(Entries taken from a collection)
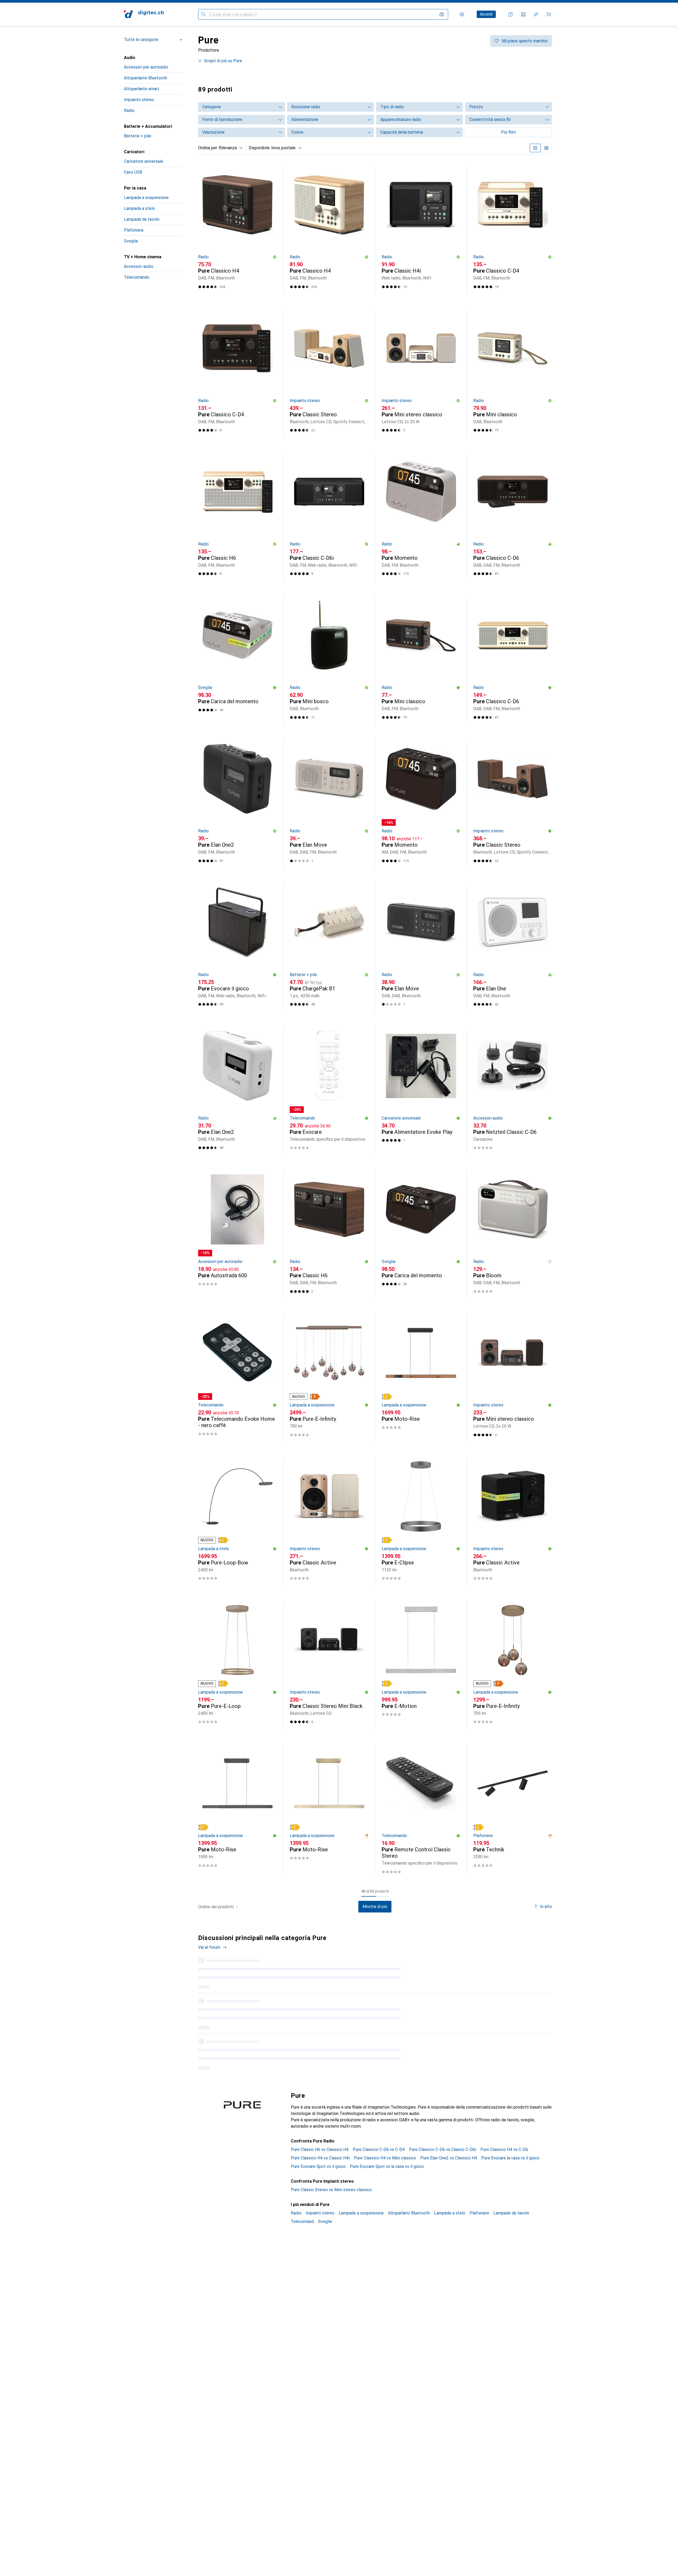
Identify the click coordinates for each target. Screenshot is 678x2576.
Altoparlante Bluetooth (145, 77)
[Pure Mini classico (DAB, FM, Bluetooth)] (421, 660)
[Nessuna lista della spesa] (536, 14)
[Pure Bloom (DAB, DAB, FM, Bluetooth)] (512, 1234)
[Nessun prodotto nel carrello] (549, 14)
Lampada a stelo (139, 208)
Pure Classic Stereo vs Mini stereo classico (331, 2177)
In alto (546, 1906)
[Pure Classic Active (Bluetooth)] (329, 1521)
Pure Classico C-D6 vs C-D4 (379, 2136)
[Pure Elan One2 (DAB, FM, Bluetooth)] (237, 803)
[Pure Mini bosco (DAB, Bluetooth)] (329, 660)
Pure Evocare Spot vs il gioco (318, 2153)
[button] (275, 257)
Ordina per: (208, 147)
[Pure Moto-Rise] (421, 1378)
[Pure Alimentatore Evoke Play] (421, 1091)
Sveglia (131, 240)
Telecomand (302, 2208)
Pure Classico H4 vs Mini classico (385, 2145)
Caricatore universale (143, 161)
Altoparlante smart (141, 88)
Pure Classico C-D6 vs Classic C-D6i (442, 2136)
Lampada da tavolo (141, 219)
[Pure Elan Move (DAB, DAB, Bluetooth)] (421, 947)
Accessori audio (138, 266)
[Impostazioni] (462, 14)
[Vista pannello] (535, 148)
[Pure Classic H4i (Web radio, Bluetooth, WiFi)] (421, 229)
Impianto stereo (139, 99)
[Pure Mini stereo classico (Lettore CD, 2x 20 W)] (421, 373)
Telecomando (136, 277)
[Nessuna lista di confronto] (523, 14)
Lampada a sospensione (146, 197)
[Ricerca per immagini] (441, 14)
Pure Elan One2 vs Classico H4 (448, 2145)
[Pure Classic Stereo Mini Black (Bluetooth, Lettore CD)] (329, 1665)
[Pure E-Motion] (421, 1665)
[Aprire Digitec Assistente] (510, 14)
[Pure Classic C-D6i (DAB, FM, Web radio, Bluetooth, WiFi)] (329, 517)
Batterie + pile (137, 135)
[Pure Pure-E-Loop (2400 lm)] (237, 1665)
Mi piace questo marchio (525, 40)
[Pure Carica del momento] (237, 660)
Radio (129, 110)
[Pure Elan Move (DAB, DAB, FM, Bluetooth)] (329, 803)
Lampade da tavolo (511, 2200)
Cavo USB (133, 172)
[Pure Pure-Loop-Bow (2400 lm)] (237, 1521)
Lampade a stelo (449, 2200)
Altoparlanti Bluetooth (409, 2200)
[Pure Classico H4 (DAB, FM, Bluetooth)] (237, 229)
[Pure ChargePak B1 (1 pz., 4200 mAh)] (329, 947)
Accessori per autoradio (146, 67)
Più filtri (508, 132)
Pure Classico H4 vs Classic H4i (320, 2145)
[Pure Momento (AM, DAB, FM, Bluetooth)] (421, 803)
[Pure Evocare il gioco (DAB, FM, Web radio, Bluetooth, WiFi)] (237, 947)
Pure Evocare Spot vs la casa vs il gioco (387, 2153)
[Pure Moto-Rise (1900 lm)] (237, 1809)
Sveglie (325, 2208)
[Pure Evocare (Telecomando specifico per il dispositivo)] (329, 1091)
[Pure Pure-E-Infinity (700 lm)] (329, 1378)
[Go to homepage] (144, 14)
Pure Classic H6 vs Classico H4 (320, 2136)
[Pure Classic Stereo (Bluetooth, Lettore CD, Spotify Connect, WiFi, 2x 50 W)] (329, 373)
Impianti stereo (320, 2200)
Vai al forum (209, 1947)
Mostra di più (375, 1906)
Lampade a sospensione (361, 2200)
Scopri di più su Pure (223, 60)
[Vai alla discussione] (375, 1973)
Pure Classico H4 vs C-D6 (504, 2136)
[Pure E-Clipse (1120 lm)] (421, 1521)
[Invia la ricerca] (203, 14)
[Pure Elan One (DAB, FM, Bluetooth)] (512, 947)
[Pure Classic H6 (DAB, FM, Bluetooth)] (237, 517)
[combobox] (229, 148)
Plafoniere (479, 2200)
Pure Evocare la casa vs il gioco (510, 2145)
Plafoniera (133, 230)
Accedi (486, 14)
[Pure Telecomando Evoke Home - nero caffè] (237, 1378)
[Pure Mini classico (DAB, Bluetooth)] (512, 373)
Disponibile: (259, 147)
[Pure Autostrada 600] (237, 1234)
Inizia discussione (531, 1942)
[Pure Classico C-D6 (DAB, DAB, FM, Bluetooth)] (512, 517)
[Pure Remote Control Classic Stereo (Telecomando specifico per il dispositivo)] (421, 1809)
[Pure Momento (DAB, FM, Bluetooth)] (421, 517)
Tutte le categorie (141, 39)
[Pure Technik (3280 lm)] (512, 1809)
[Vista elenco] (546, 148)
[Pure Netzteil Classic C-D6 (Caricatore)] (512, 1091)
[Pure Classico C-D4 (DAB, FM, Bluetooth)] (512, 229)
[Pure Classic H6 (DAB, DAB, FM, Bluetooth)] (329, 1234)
==
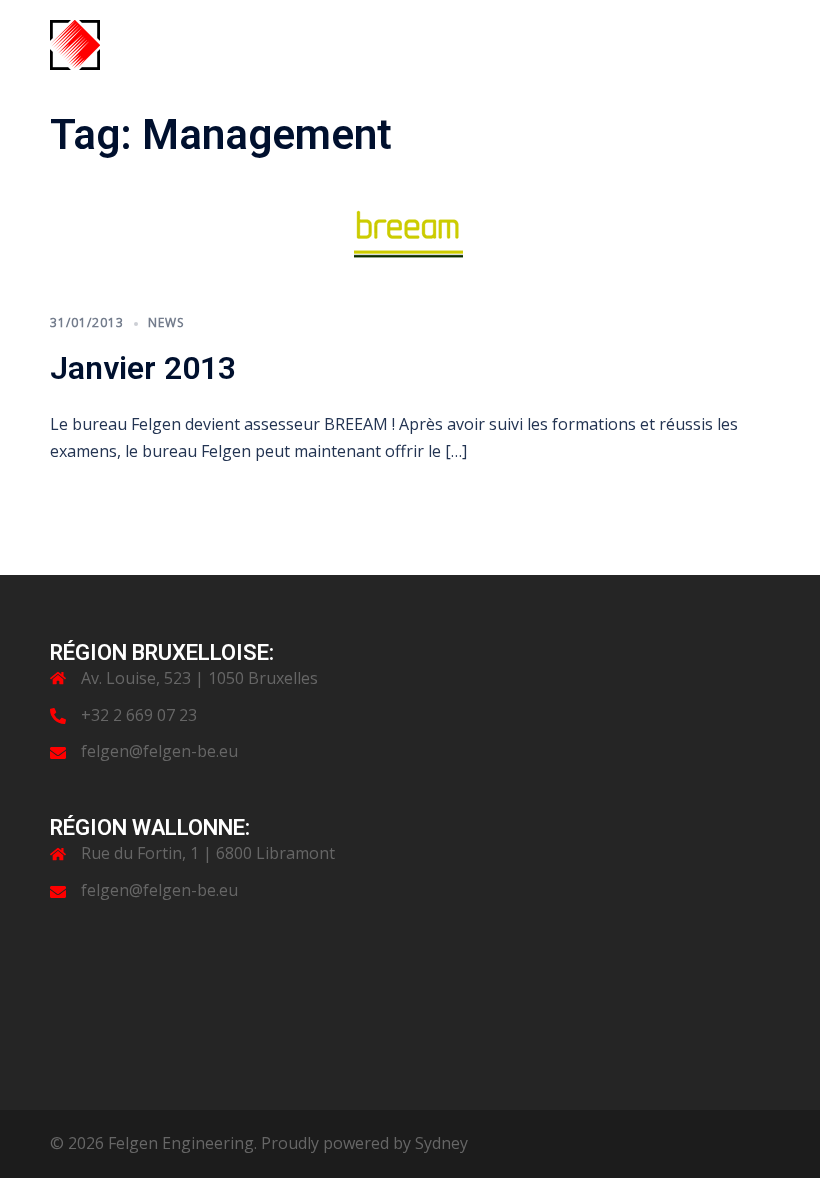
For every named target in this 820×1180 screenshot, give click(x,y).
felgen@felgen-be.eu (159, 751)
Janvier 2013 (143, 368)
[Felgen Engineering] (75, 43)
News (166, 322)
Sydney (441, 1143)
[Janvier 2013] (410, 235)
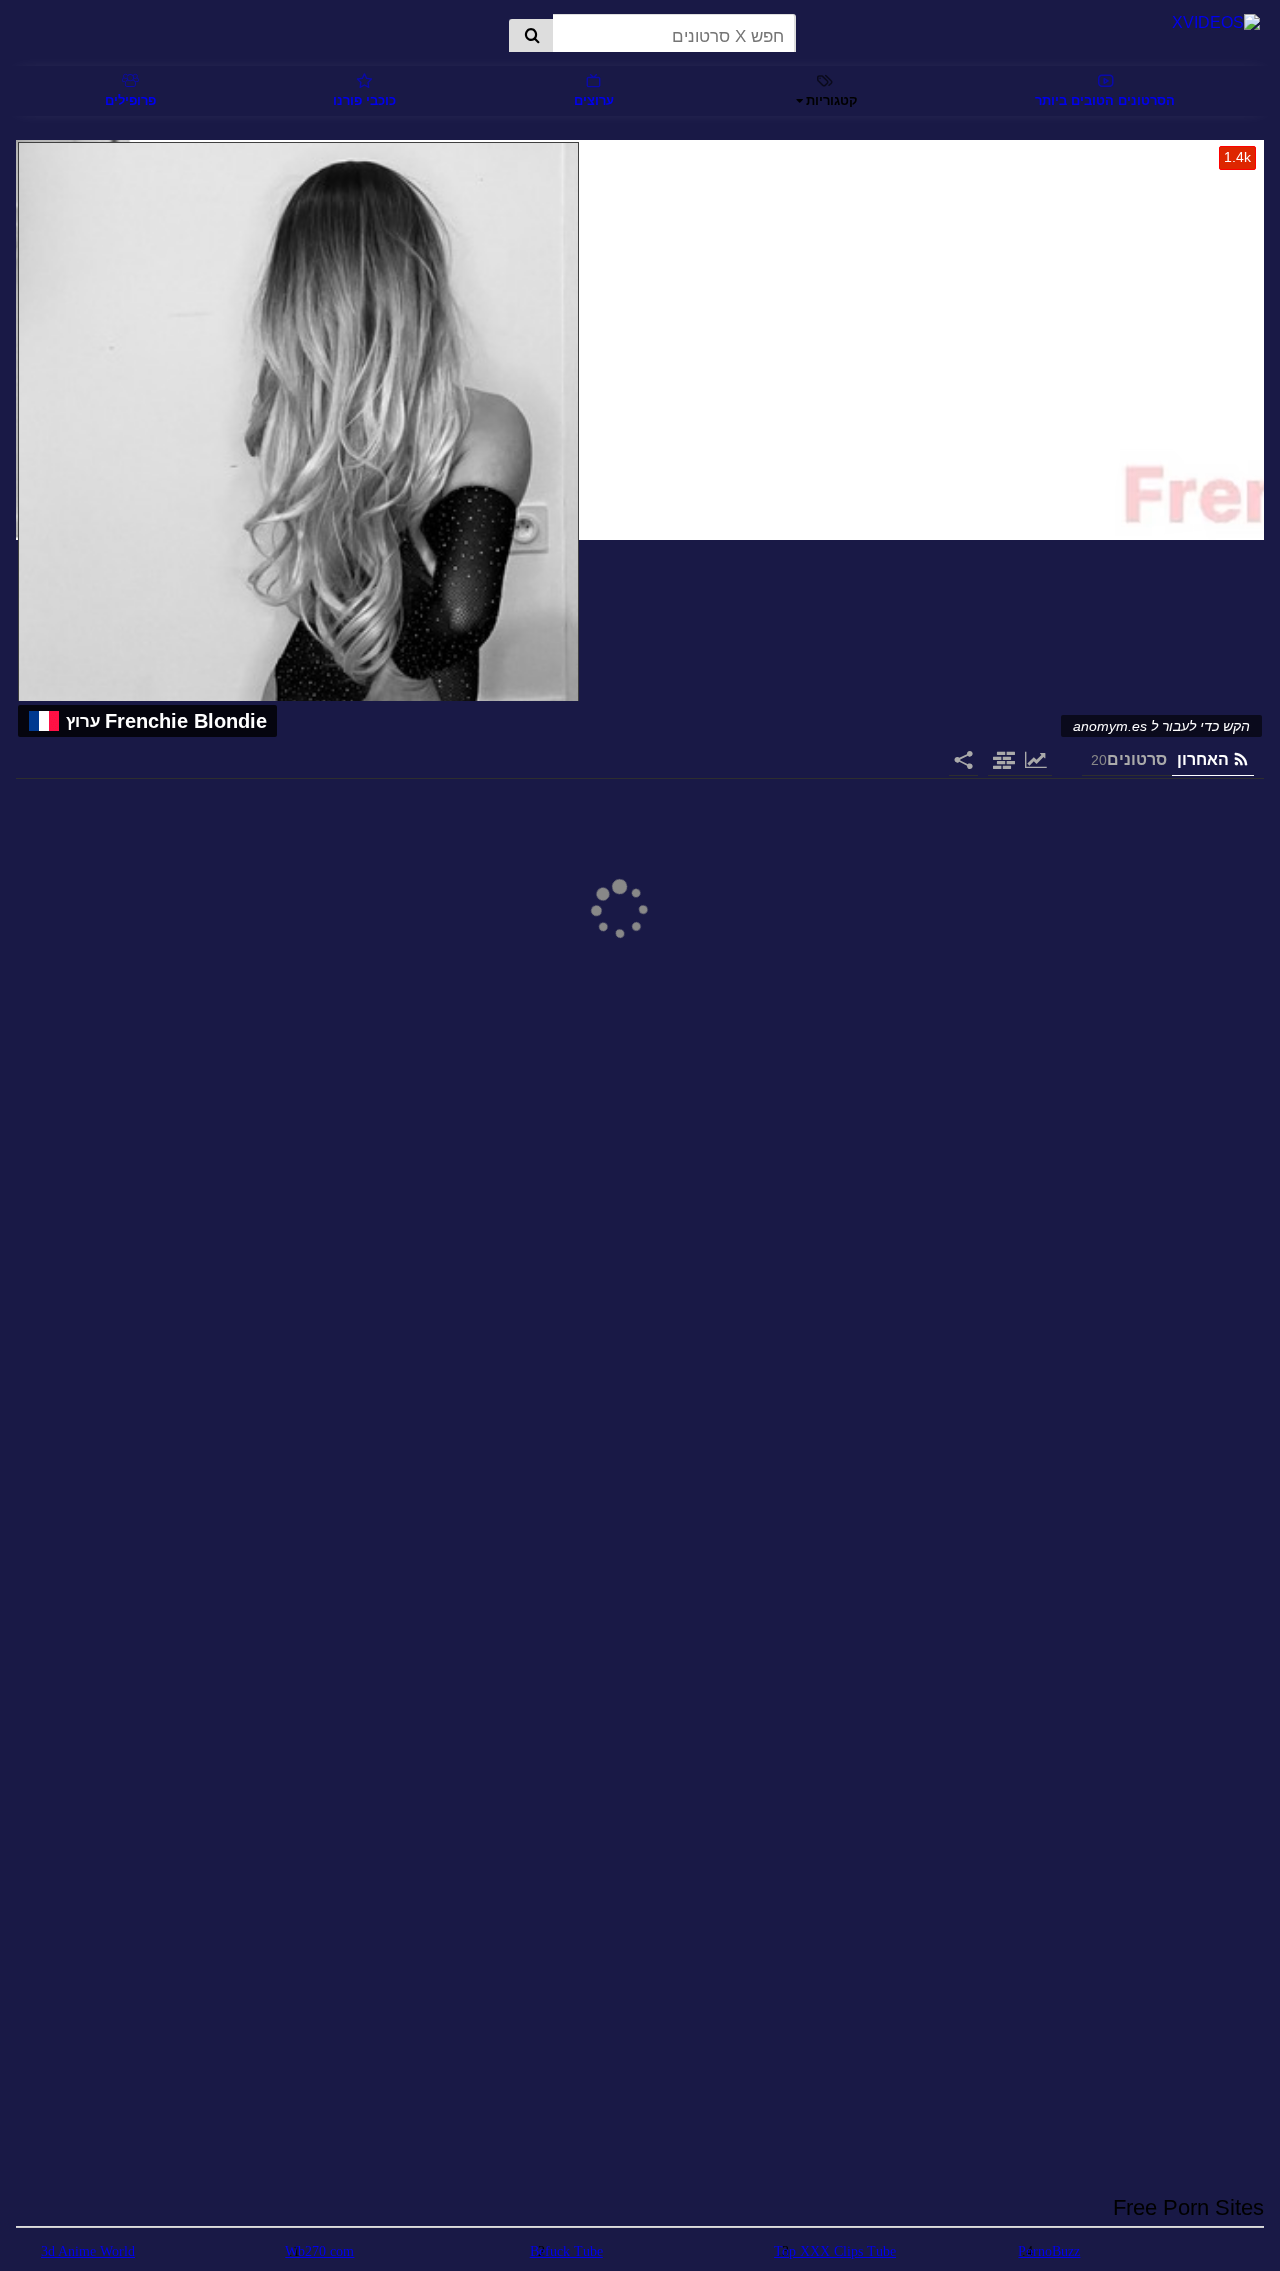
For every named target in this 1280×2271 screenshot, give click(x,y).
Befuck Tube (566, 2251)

EXERCISE REQUIREMENTS
Pictures do not belong in the answer. Return the lines above starting at the one with "[Janvier 2013] (410, 235)" and ending at the one with "Befuck Tube (566, 2251)", both kept, exactly.

YOUR SOLUTION
[Janvier 2013] (410, 235)
For every named target in this 1280×2271 screenshot, give click(x,y).
Befuck Tube (566, 2251)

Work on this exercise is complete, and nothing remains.